The largest single factor is usually inductor size. If you eg double frequency you can generally halve inductance (as the impedance of a pure inductor is proportional to frequency). In practice a number of factors apply so that it's not a directly linear relationship, but good enough.
If you need a peak current of say 1A then the time taken to ramp up from 0 to 1A is related mainly to inductance and applied voltage. If the inductor is say 10 x smaller the current ramps at ~ 10x the rate. The discharge time is also similarly speeded up and the overall cycle is faster so operating frequency is higher. You can look at this as the smaller inductor causing higher frequency operation or of the higher frequency allowing smaller inductors.
If the text mentioned thyristors in that context it is probably either an old one or is dealing with extremely high power levels.
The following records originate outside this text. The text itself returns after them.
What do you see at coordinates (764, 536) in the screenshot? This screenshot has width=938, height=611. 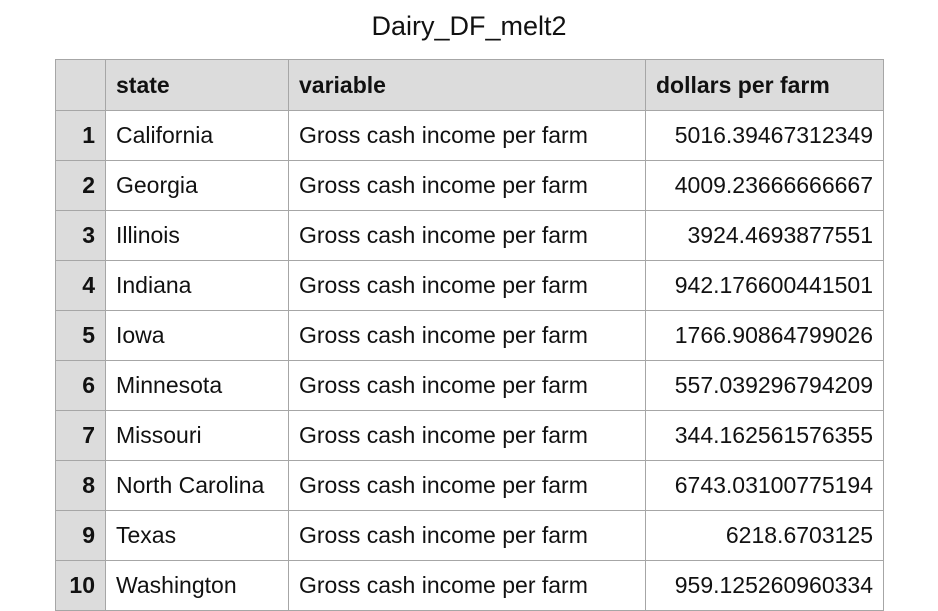 I see `value-cell: 6218.6703125` at bounding box center [764, 536].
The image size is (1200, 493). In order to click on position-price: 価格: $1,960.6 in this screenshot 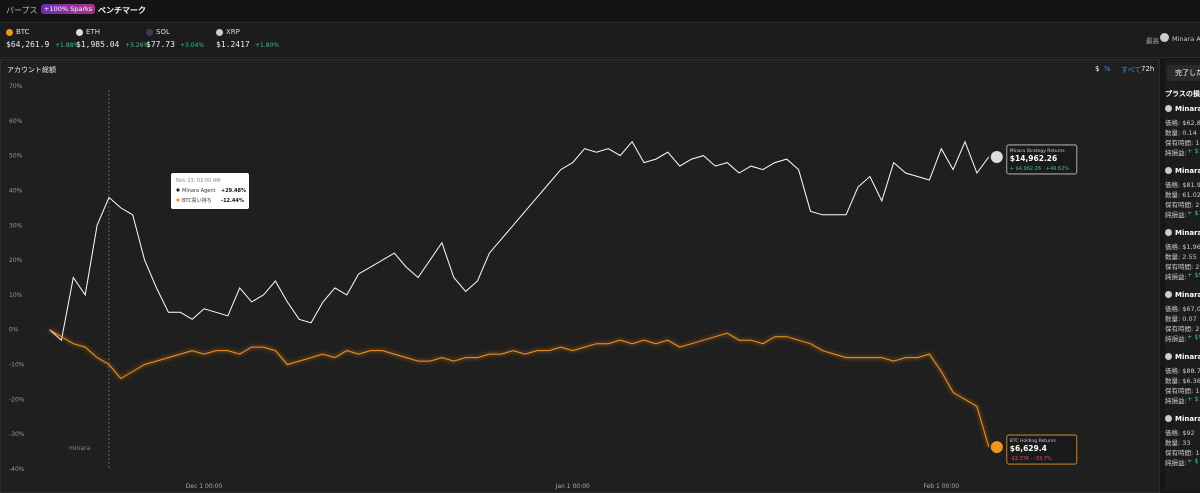, I will do `click(1182, 247)`.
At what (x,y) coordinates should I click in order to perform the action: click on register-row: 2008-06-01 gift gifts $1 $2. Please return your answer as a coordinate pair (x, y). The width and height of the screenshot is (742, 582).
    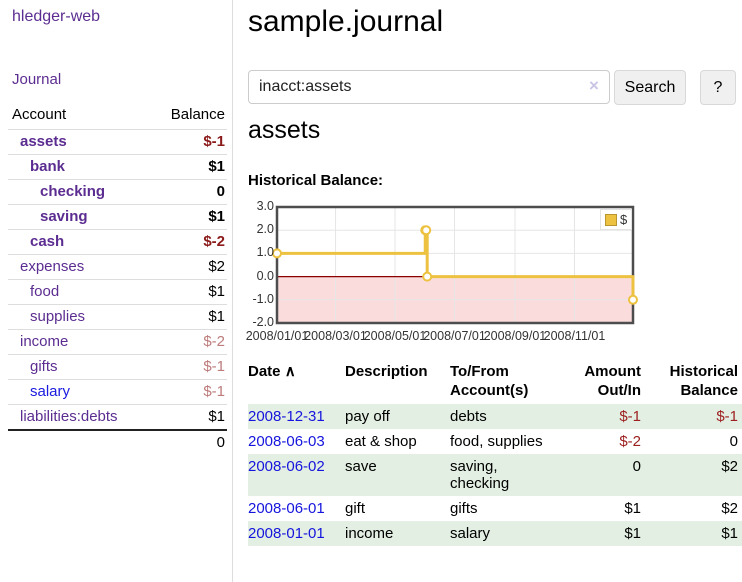
    Looking at the image, I should click on (495, 508).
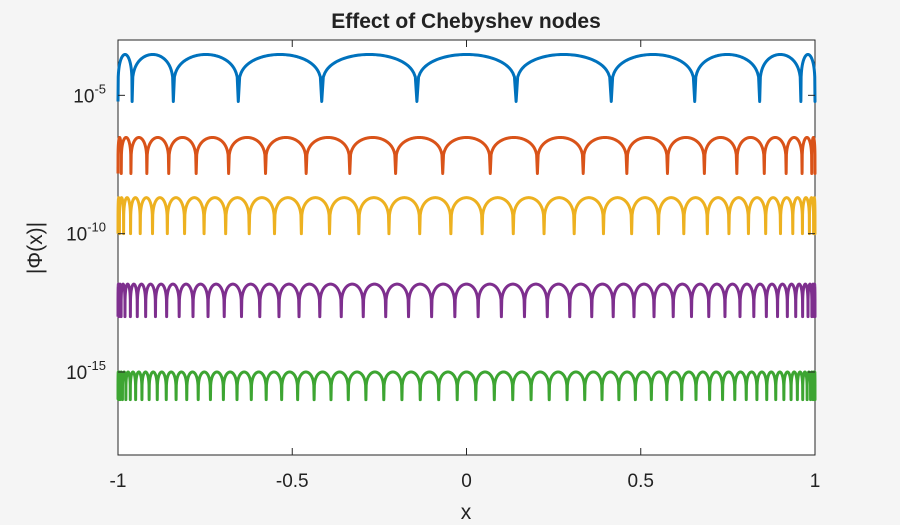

Nowadays, for most purposes inverters would usually use either MOSFETs or IGBTs. The very largest inverters may still use Thyratron valves - such as the many MegaWatt units used for DC to AC power conversion for DC submarine cables.
In typical portable modern applications an inverter which may have been operated at 100 kHz or less 10+ years ago is now liable to operate at 500 kHz to 2 MHz and a few operate at higher again. At 1 MHz+ and power levels of say a few Watts the inductor size may be 10%-20% of the size at 100 kHz and the inductor may still dominate the overall size.
Note that current carrying capacity ~ proportional to wire area but inductance is proportional to turns squared. This does not mean though that core size changes only with sqrt of frequency as you have issues of core cross section, core path length, winding window size and more to add to the fun.
The use of higher frequency requires smaller capacitors, physically smaller inductors / transformers and their cores, and therefore reduces overall size of a design.
- Capacitive reactance \$X_C = \dfrac{1}{2\pi fC}\$, so for any given reactance desired (filtering etc) a higher frequency
fallows a lower capacitanceC. - Inductive reactance \$X_L = 2 \pi fL\$ so again, for any given reactance, a higher frequency
fallows for a smaller inductanceL.
On the other hand, depending on the purpose intended, a high frequency inverter might not suit the purpose: For domestic power inverters, an output at least approximately close to the mains frequency is required for most equipment.
The way some sinewave inverters address this, is by operating at a far higher frequency, kilohertz to megahertz, and generating the sine waveform via PWM. Thus, the bulk of the power transmission occurs at the higher frequency, with a final stage low-pass filter to get rid of the higher harmonics from the PWM signal, and leave behind a smooth sine wave at the desired 50 / 60 Hz.